In this blog post, Dr. Alexandra Hamelin weighs in on many of the controversies surrounding activated charcoal (AC), and provides a practical approach for its use in overdose patients in the emergency department. Specifically:

  1. The dosing of AC
  2. The time window post-ingestion for use of AC
  3. The use of multi-dose AC and the concept of gut dialysis
  4. The role of AC in acetaminophen overdose,
  5. The combined approach of AC and whole bowel irrigation.

Activated Charcoal

Activated charcoal (AC) has been recognized for almost 2 centuries as an effective adsorbent for many substances. It’s made by the controlled pyrolysis of carbon-based compounds, like peat, coconut shells, and bamboo, followed by activation at very high temperatures with various oxidizing agents. This creates a huge maze of internal pores with a surface area ranging from 800-1200 m2/g, capable of adsorbing a wide variety of drugs and toxins.

But for such a universal method of decontamination, there still remains some controversies and misconceptions amongst emergency physicians and other healthcare providers. The current debate regarding the role of AC in poison management relies on reconciling the evidence in controlled volunteer trials and heterogenous overdose patients, combined with clinical experience and expert advice.

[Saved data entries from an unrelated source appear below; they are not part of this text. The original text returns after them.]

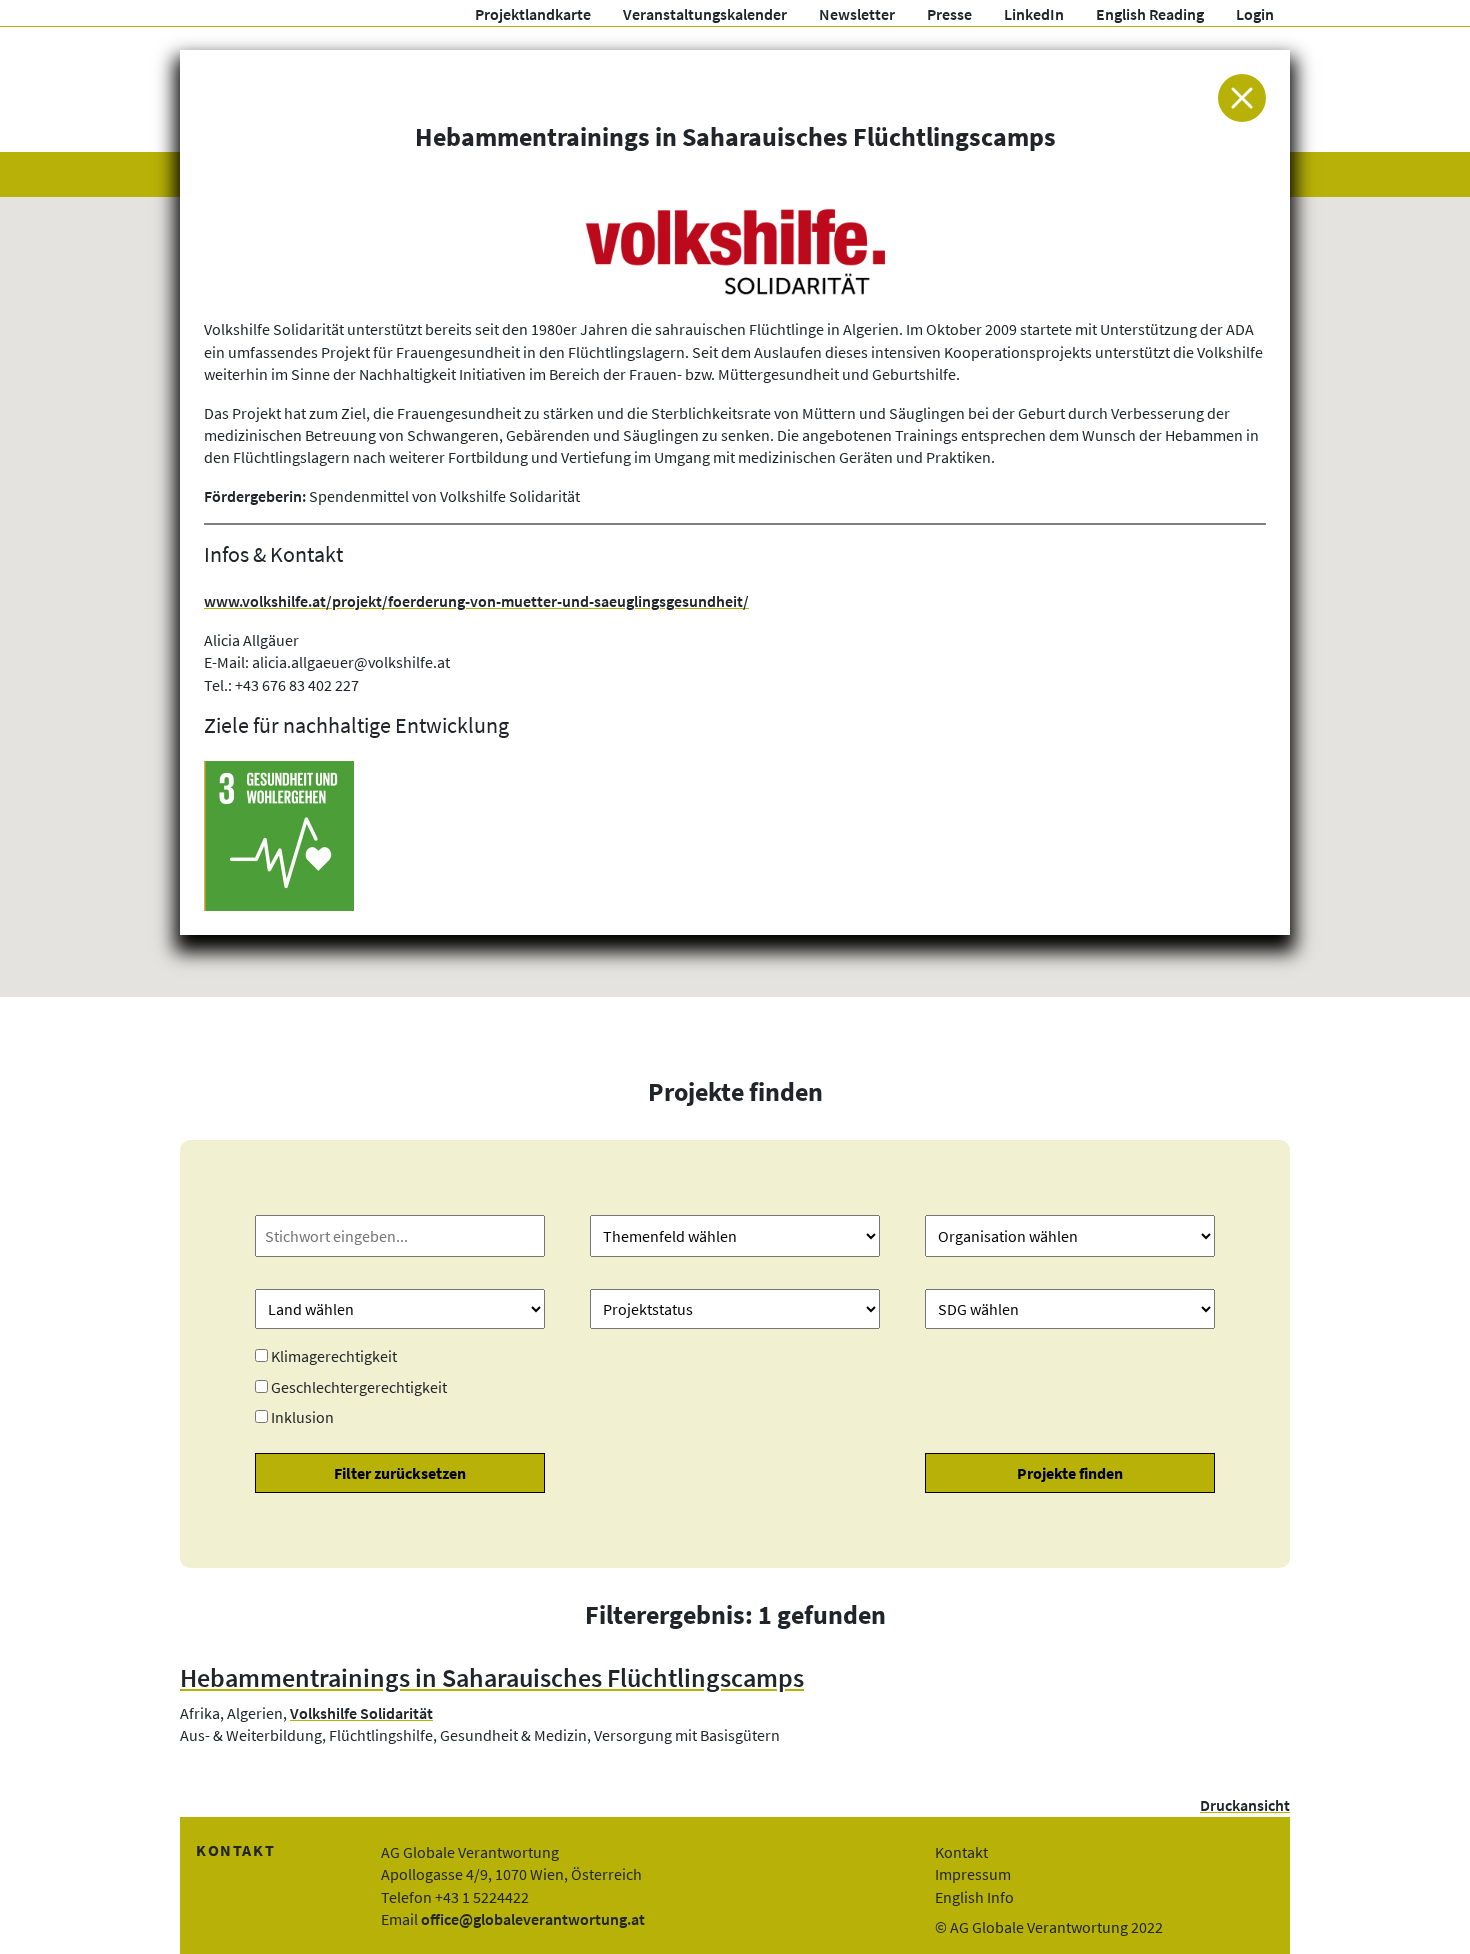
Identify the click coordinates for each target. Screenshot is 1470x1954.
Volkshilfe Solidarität (361, 1713)
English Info (974, 1897)
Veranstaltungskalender (705, 14)
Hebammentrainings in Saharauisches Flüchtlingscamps (492, 1678)
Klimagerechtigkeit (334, 1356)
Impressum (973, 1874)
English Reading (1150, 14)
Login (1255, 14)
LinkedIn (1034, 14)
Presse (949, 14)
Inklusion (302, 1417)
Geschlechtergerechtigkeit (359, 1387)
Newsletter (857, 14)
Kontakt (961, 1852)
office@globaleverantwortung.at (533, 1919)
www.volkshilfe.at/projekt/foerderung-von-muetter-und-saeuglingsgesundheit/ (476, 601)
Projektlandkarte (533, 14)
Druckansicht (1245, 1805)
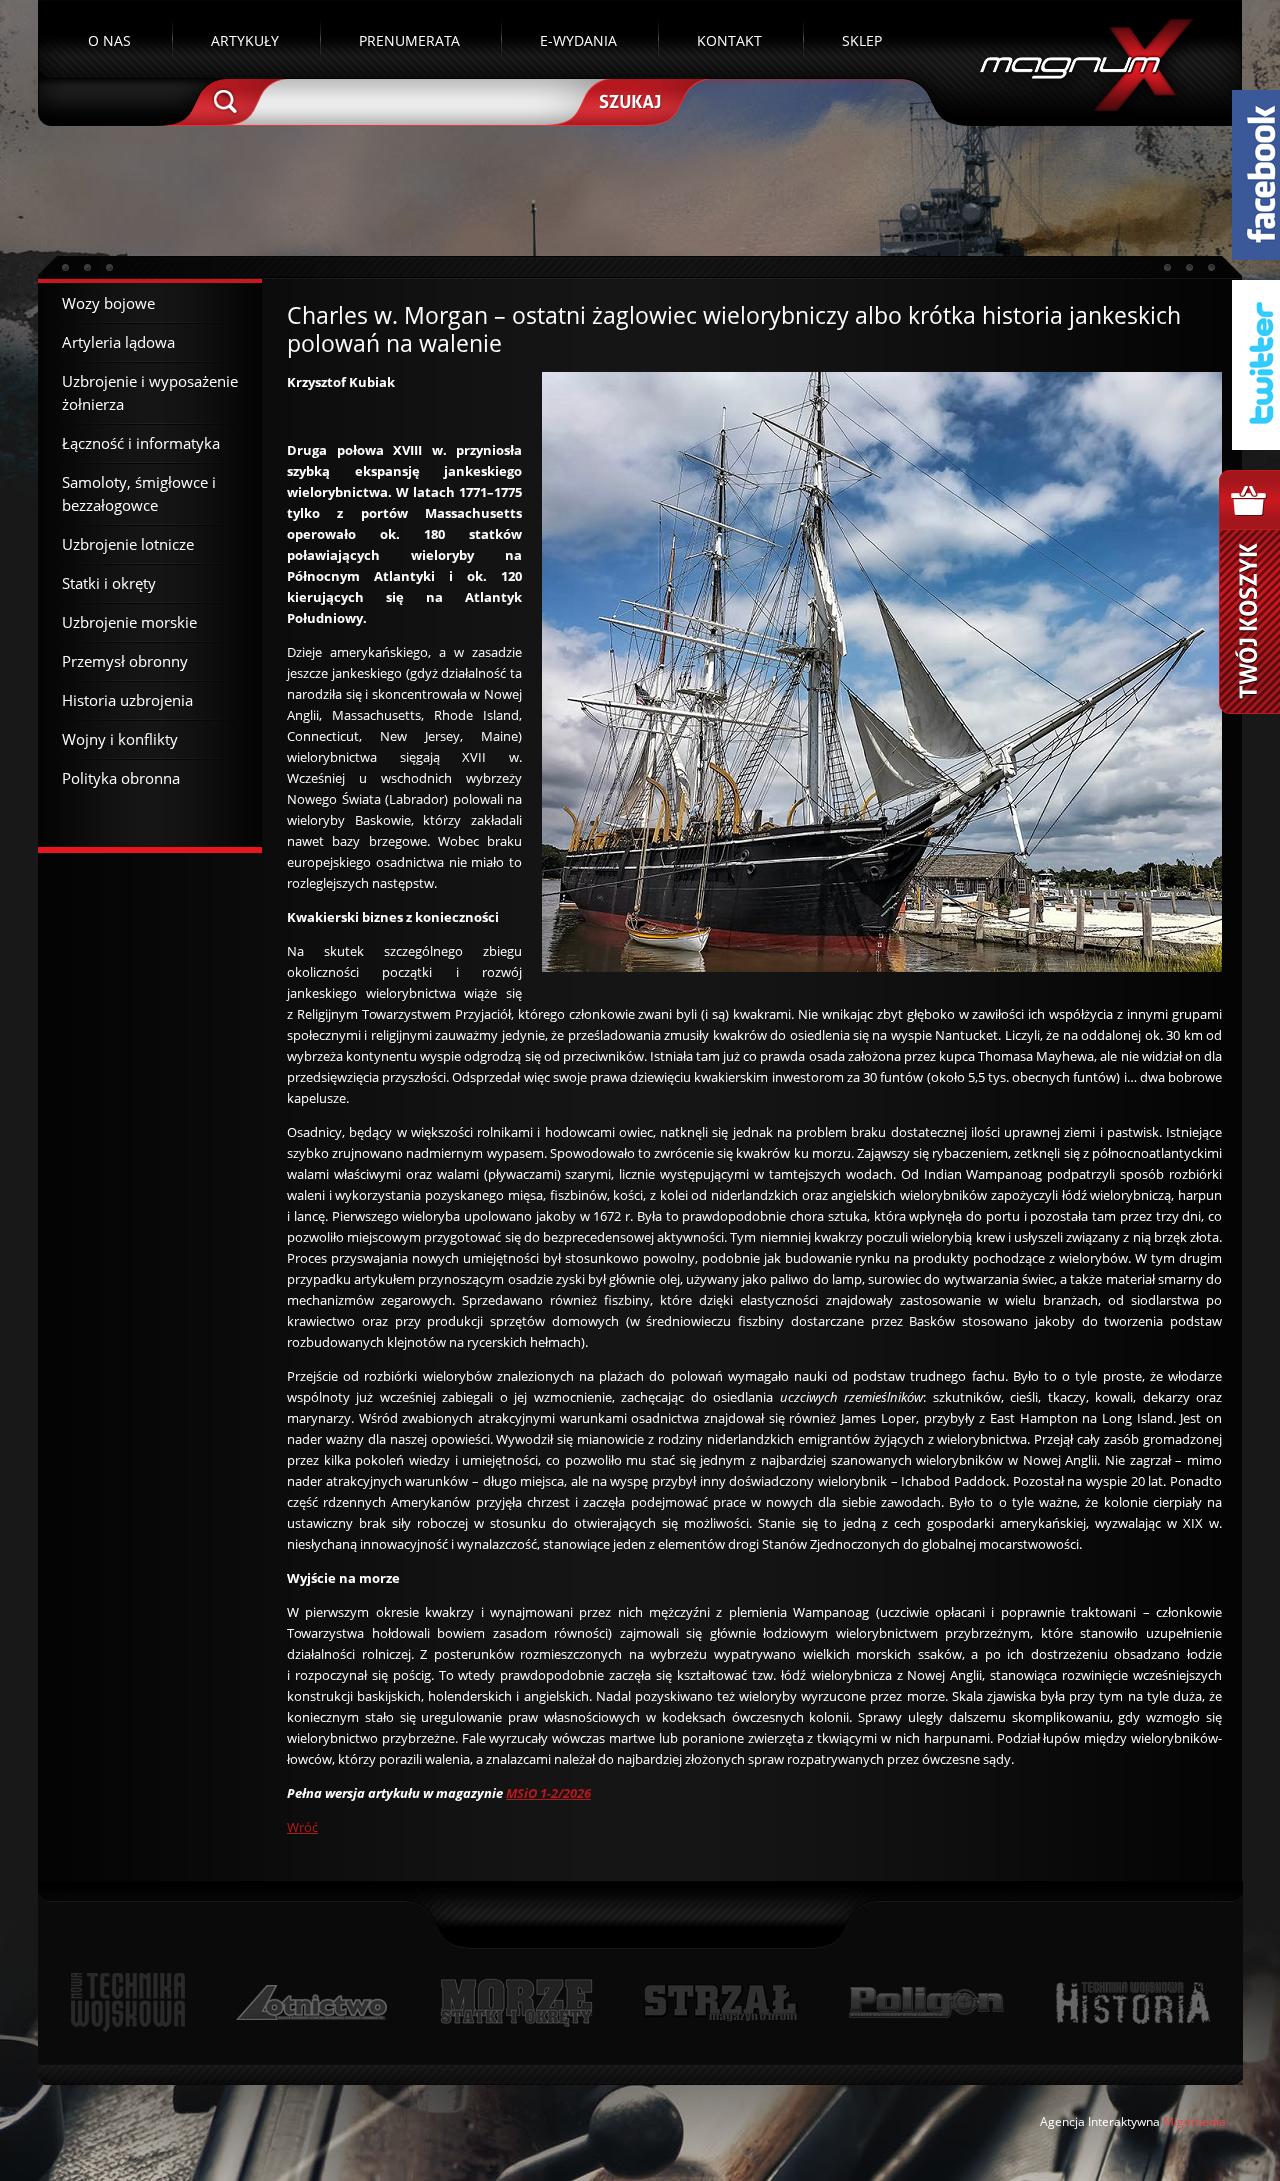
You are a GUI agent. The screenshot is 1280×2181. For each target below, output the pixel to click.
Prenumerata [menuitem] (409, 40)
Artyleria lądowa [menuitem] (118, 342)
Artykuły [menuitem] (245, 40)
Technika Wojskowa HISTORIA (1132, 2002)
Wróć (302, 1827)
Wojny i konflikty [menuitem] (120, 739)
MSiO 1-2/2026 (548, 1793)
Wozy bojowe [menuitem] (108, 303)
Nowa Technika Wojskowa (128, 2002)
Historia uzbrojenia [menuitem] (127, 700)
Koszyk (1249, 592)
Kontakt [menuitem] (729, 40)
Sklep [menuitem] (862, 40)
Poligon (926, 2002)
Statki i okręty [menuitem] (109, 583)
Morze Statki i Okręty (516, 2002)
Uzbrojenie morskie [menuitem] (129, 622)
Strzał (720, 2002)
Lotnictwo (312, 2002)
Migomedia (1194, 2121)
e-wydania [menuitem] (578, 40)
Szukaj (628, 100)
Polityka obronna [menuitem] (121, 778)
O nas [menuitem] (109, 40)
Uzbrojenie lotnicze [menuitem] (128, 544)
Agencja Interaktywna (1100, 2121)
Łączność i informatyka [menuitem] (141, 443)
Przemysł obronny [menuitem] (125, 661)
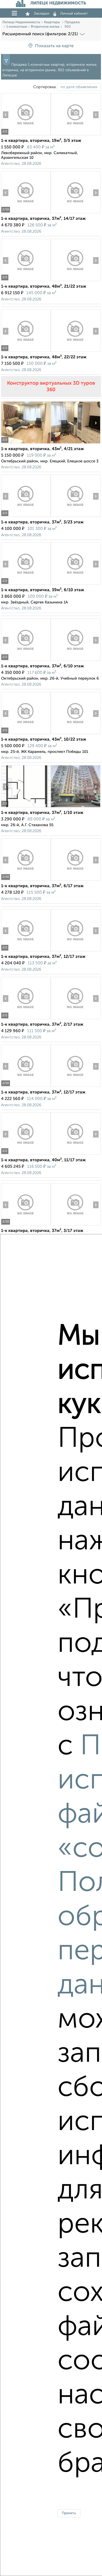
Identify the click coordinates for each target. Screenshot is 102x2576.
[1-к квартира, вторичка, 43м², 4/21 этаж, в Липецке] (25, 443)
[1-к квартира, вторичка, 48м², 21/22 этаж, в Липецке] (25, 281)
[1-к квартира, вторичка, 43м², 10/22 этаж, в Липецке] (25, 734)
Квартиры (52, 22)
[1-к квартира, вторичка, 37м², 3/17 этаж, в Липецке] (25, 1225)
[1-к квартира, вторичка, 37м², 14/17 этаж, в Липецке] (25, 213)
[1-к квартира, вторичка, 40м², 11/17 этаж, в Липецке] (25, 1154)
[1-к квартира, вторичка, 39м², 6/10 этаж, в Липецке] (25, 584)
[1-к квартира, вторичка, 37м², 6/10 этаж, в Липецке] (25, 660)
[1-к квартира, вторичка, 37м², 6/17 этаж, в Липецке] (25, 880)
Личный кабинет (74, 13)
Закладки (41, 13)
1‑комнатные (16, 26)
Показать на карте (54, 46)
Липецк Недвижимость (21, 22)
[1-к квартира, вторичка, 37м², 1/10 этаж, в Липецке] (25, 807)
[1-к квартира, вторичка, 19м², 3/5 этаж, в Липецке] (25, 135)
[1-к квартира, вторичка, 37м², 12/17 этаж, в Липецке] (25, 951)
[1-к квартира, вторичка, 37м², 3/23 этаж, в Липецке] (25, 517)
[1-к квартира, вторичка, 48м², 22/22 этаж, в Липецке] (25, 351)
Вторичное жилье (45, 26)
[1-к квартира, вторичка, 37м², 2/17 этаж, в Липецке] (25, 1019)
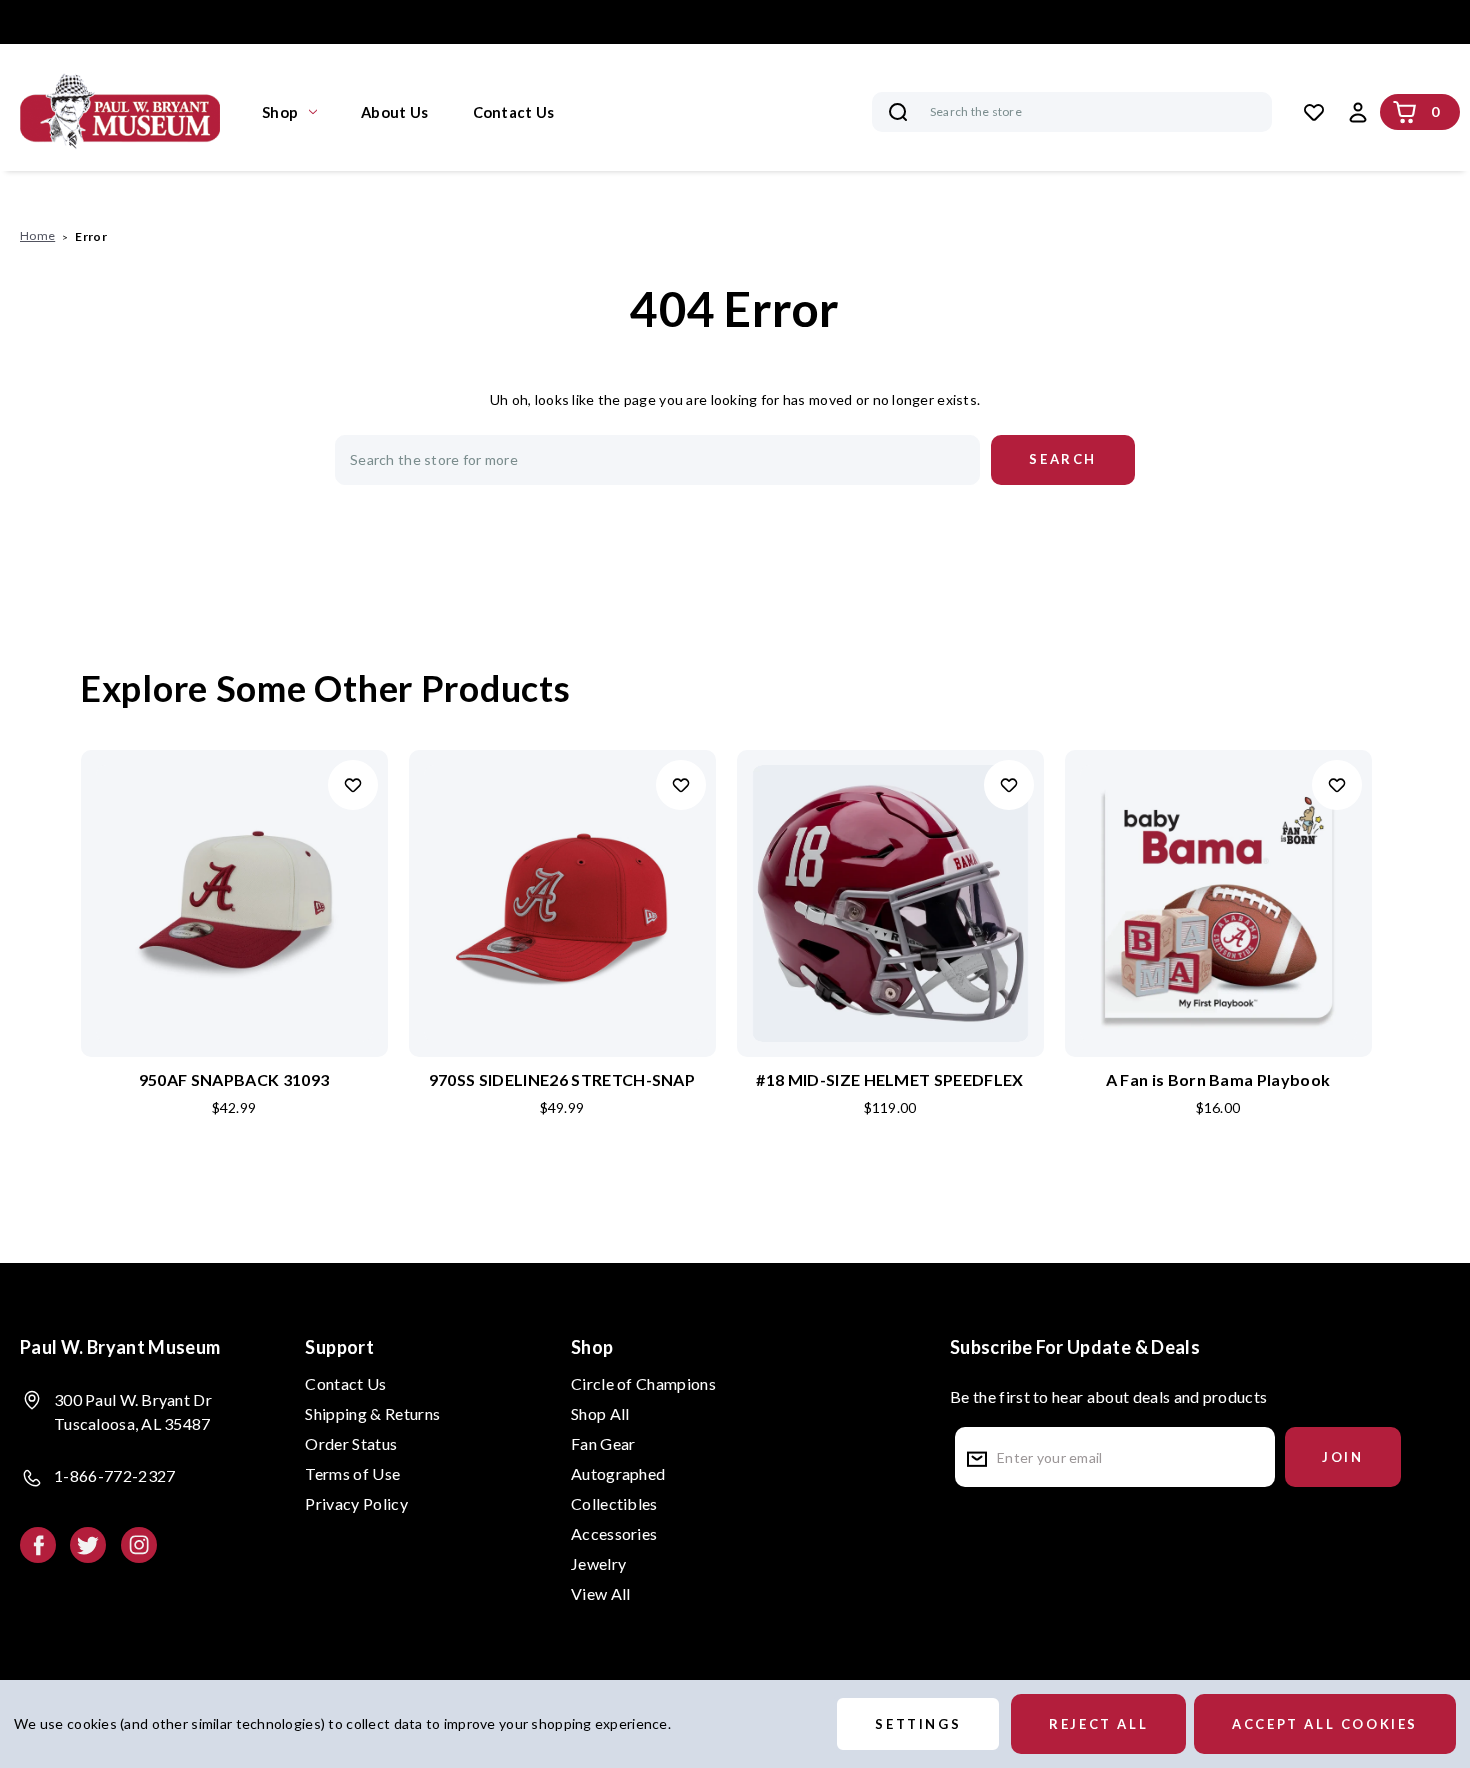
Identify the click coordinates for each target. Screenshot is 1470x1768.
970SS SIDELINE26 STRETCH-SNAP (562, 1079)
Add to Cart (234, 936)
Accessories (614, 1533)
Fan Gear (603, 1443)
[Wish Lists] (1314, 112)
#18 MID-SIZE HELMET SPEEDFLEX (889, 1079)
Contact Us (514, 112)
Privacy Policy (356, 1503)
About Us (394, 112)
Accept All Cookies (1325, 1724)
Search (898, 112)
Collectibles (614, 1503)
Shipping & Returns (372, 1413)
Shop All (600, 1413)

When you think about administering AC, how much are you giving? While many physicians use a 1g/kg dosing regimen, the dose should actually be an AC-to-drug ratio of 10:1. Essentially, for every 1 mg of drug ingested, 10mg of AC is administered.

The best scientific basis for the 10:1 AC-to-drug ratio comes from in-vitro studies and in-vivo studies using para-amino-salicylate (PAS). In vitro, the fraction of unadsorbed PAS decreases from 55% to 3% as the AC-to-drug ratio increases from 1:1 to 10:1, with this ratio being similarly effective in human volunteer studies (1, 2).

This 10:1 strategy works especially well for smaller ingestions. For example, think about a small child with an accidental ingestion of 40mg of Bisoprolol. If we calculate the AC dosing, that’s 400mg of AC. And as each bottle of AC is 50g, that’s really only a couple sips that’s able to effectively bind all that drug.

My approach:

In overdose scenarios where the amount of drug ingested is known, a 10:1 dosing of AC should be used. This is especially useful if the calculated 10:1 dosing is less than the 1 g/kg dosing, as a smaller amount is more tolerable for patients and can decrease the risk of aspiration. However, often times we don’t know actually know the amount that a patient ingested. In these cases, a 1 g/kg dose is also appropriate.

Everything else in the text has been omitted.